What’s more, the majority of states still don’t require insurance companies to fully or even partially reimburse patients for breast ultrasounds.
The American Cancer Society breast cancer screening guidelines
The ACS recommends the following screening schedule for women with average risk of breast cancer. (Average risk of breast cancer is considered having no personal history, no strong family history, no BRCA-gene mutation or previous chest radiation before age 30.)
- Women between 40 and 44 have the option to start screening with a mammogram every year.
- Women 45 to 54 should get mammograms every year.
- Women 55 and older can switch to a mammogram every other year, or they can choose to continue yearly mammograms. Screening should continue as long as a woman is in good health and is expected to live at least 10 more years.
- All women should understand what to expect when getting a mammogram for breast cancer screening—what the test can and cannot do.
- Clinical breast exams are not recommended for breast cancer screening among average-risk women at any age.
The American College of Obstetricians and Gynecologists breast cancer screening guidelines
ACOG recommends the following screening schedule for women at average risk of breast cancer:
- Beginning at the age of 40, women should have a mammogram every 1 to 2 years.
- If women have additional risk factors for breast cancer, such as a family history of the disease, they may need additional screenings.
- If women have not started screening in between the ages of 40 and 49, mammography should begin no later than age 50.
- Screening should continue until at least age 75 years.
- Clinical breast exams may be offered every 1 to 3 years for women between the ages of 25 and 39 and annually for women aged 40 and older, after a discussion about the uncertainty of additional benefits and harms.
Guidance on clinical and self-breast exams
Most large medical organizations don’t recommend routine clinical or self-breast exams. But the guidance here is puzzling, because checking out a lump you discovered on your breast could lead to early detection, which can drastically improve treatment and survival outcomes.
“While the American Cancer Society does not recommend regular clinical breast exams or breast self-exams as part of a routine breast cancer screening schedule, this does not mean that these exams should never be done,” states ACS. “Women should be familiar with how their breasts normally look and feel and should report any changes to a health care provider right away.”
The American College of Obstetricians and Gynecologists (ACOG) also recommends a general sense of “breast self awareness,” defined as a woman’s awareness of the normal appearance and feel of her breasts, but not a breast self exam. “Breast self-examination is not recommended in average-risk women because there is a risk of harm from false-positive test results and a lack of evidence of benefit,” ACOG states.
Be your own advocate
It’s best to talk to your doctor about your personal breast cancer risk and the benefits and harms of breast exams and routine screenings. If you’re concerned about something, don’t hesitate to bring it up: Self-advocacy can be life-saving.

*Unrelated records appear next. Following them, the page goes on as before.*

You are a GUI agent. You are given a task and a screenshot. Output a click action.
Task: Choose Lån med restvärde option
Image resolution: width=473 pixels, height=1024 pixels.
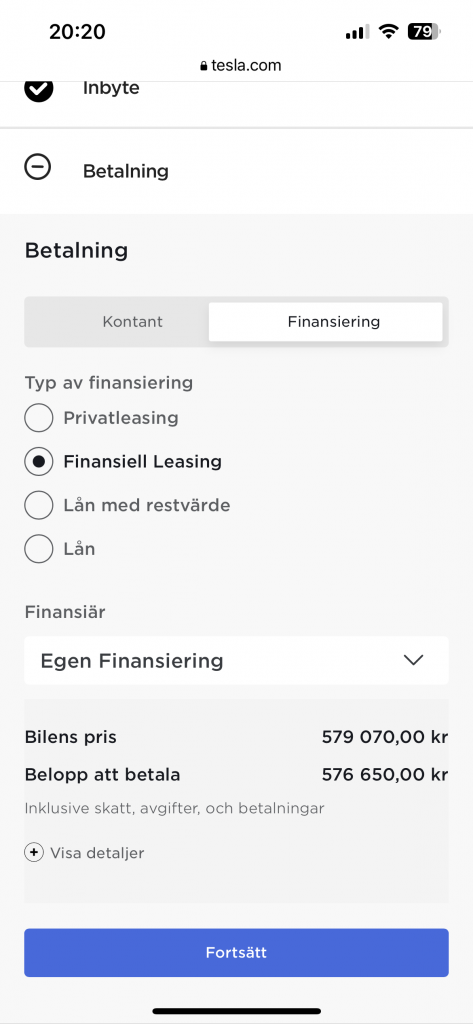tap(39, 505)
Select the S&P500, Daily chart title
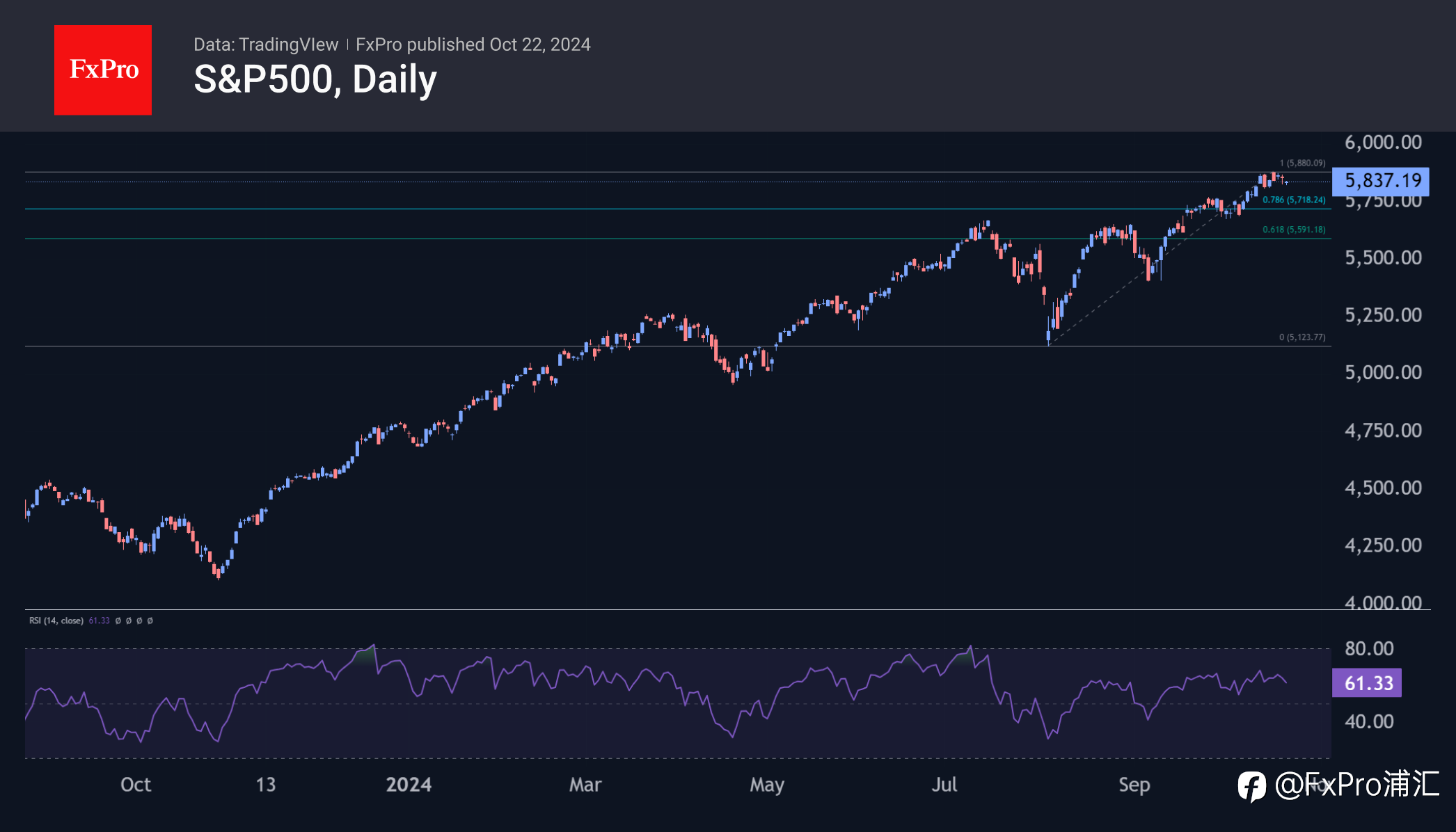Image resolution: width=1456 pixels, height=832 pixels. [x=315, y=79]
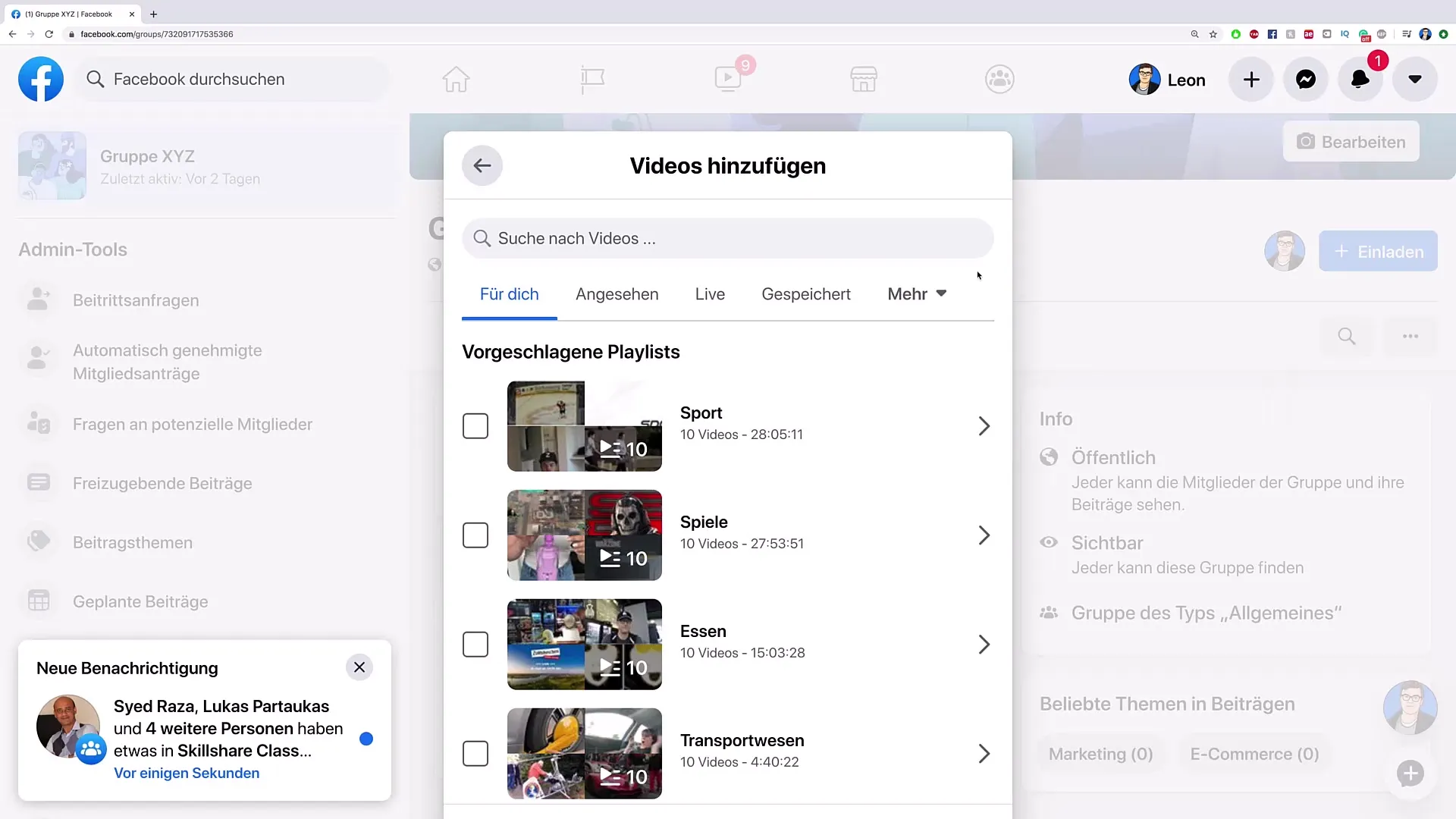This screenshot has height=819, width=1456.
Task: Toggle checkbox for Essen playlist
Action: 475,644
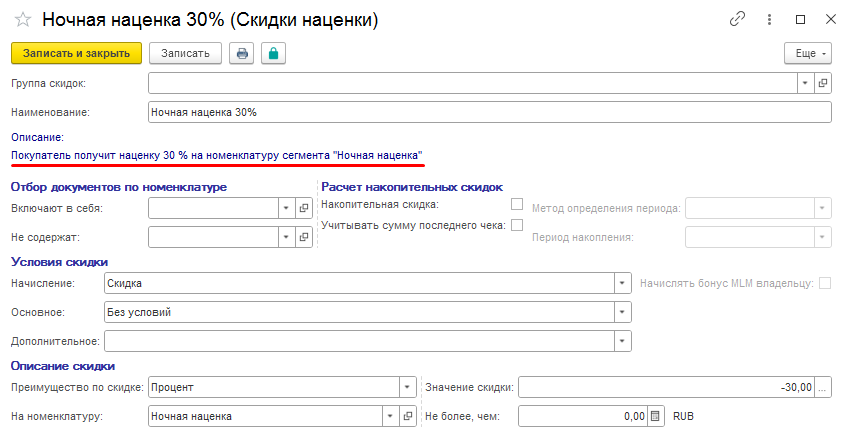Open the Еще menu

[808, 53]
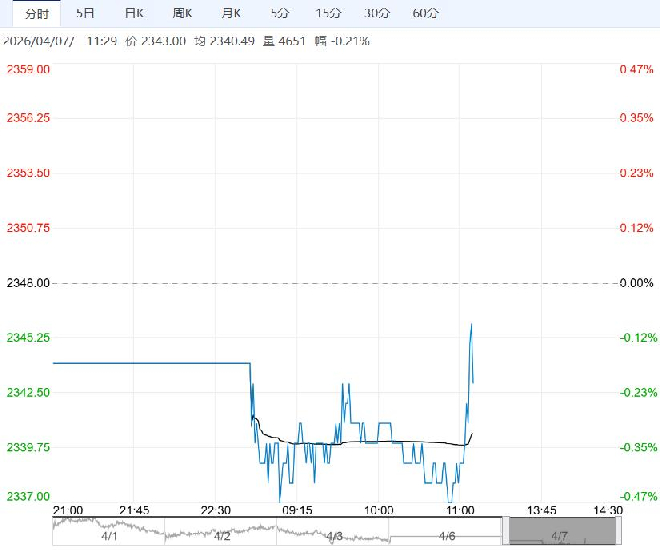Click the dashed 2348.00 baseline
This screenshot has width=660, height=550.
tap(330, 283)
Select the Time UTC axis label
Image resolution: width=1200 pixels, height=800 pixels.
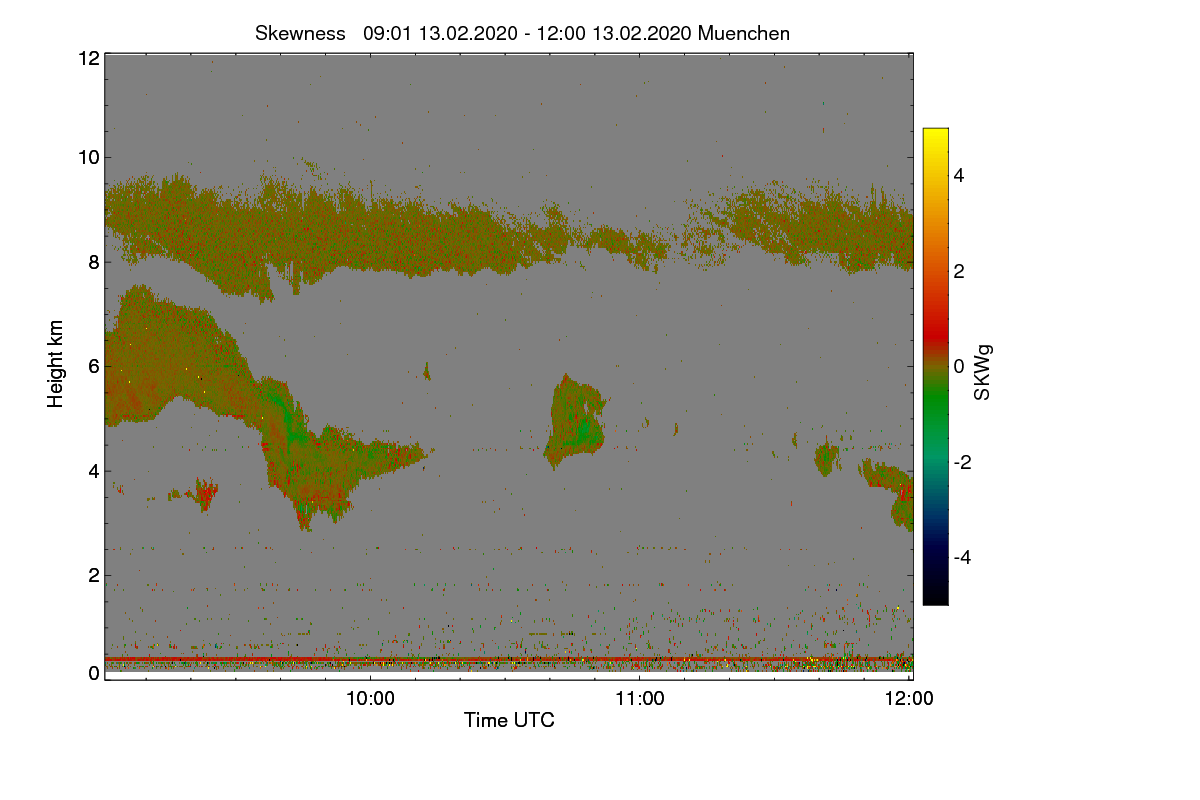[x=509, y=720]
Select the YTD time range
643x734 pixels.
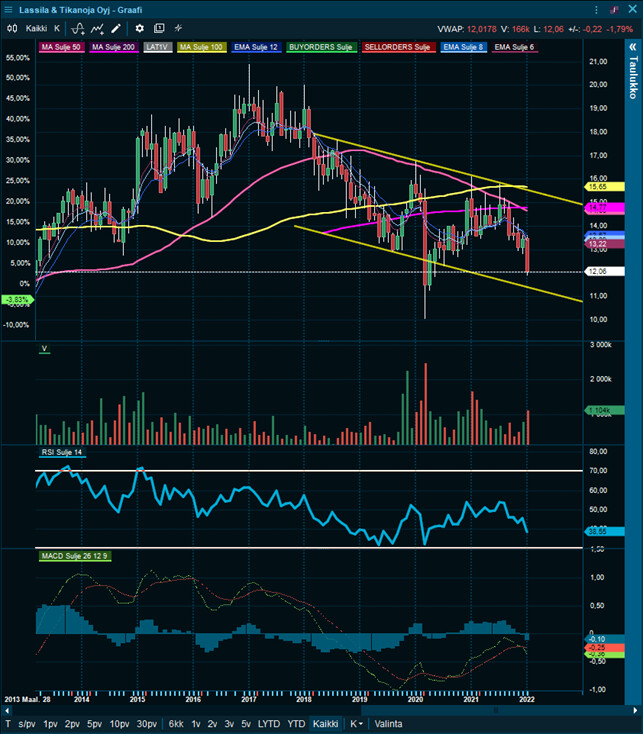coord(295,723)
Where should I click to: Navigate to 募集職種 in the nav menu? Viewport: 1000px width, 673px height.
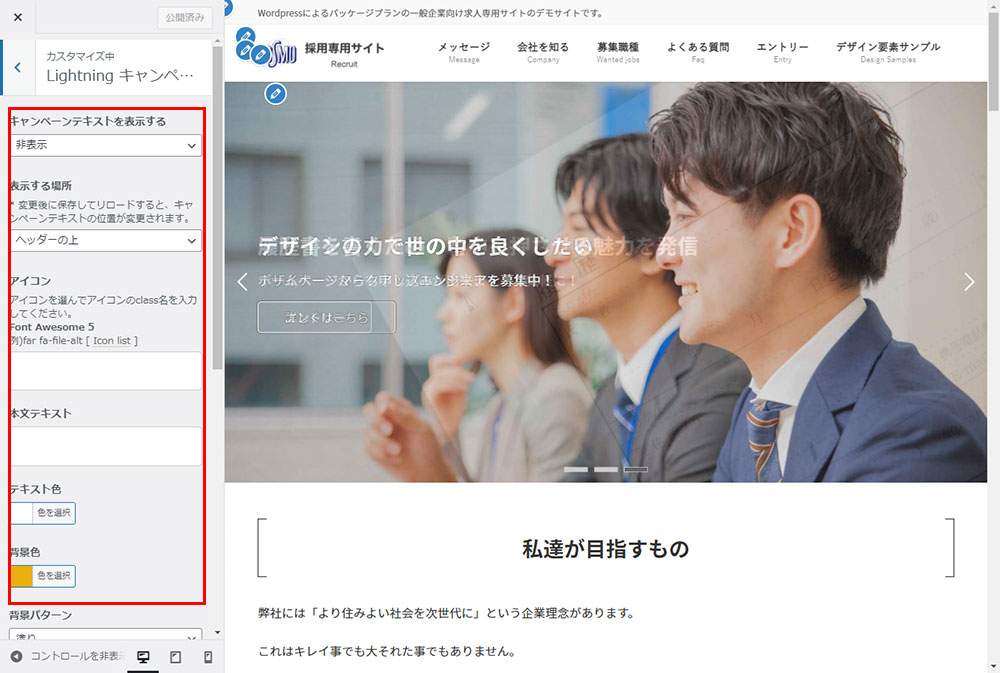point(617,52)
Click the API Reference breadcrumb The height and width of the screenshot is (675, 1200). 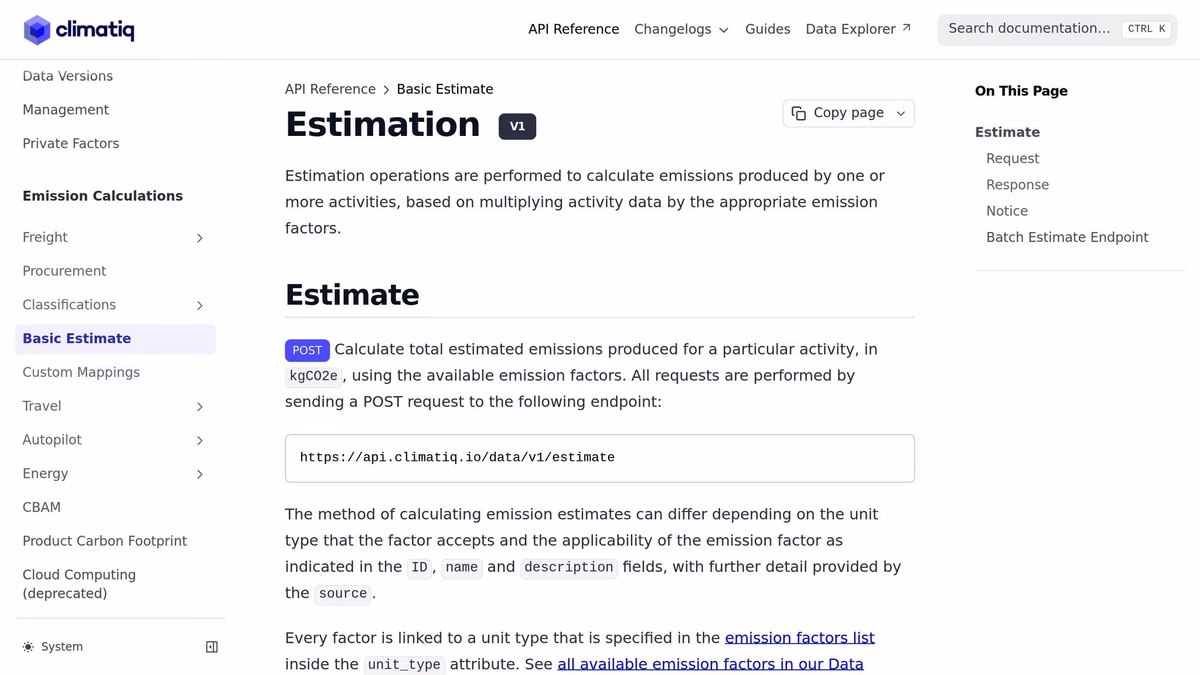330,89
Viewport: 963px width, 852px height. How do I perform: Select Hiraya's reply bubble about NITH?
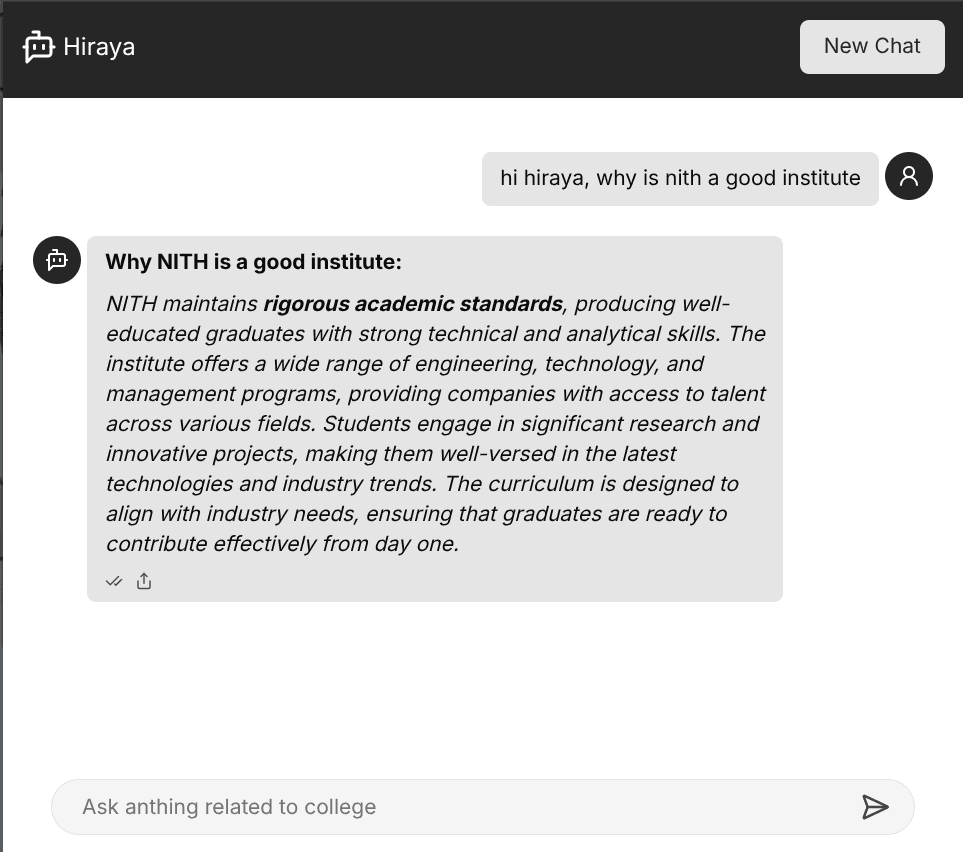435,417
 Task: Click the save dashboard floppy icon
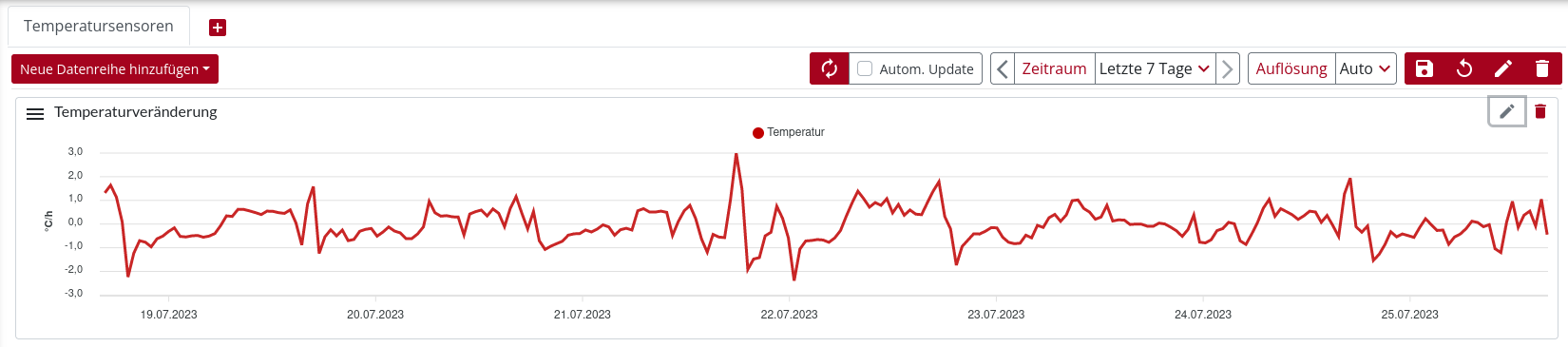(1425, 68)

“I can’t tell you how many times during this experience I thanked God that it was 2022. And how many times I silently thanked all the dedicated scientists who have been working their asses off to develop better ways to analyze and treat breast cancer,” Couric writes. “But to reap the benefits of modern medicine, we need to stay on top of our screenings, advocate for ourselves, and make sure everyone has access to the diagnostic tools that could very well save their life.”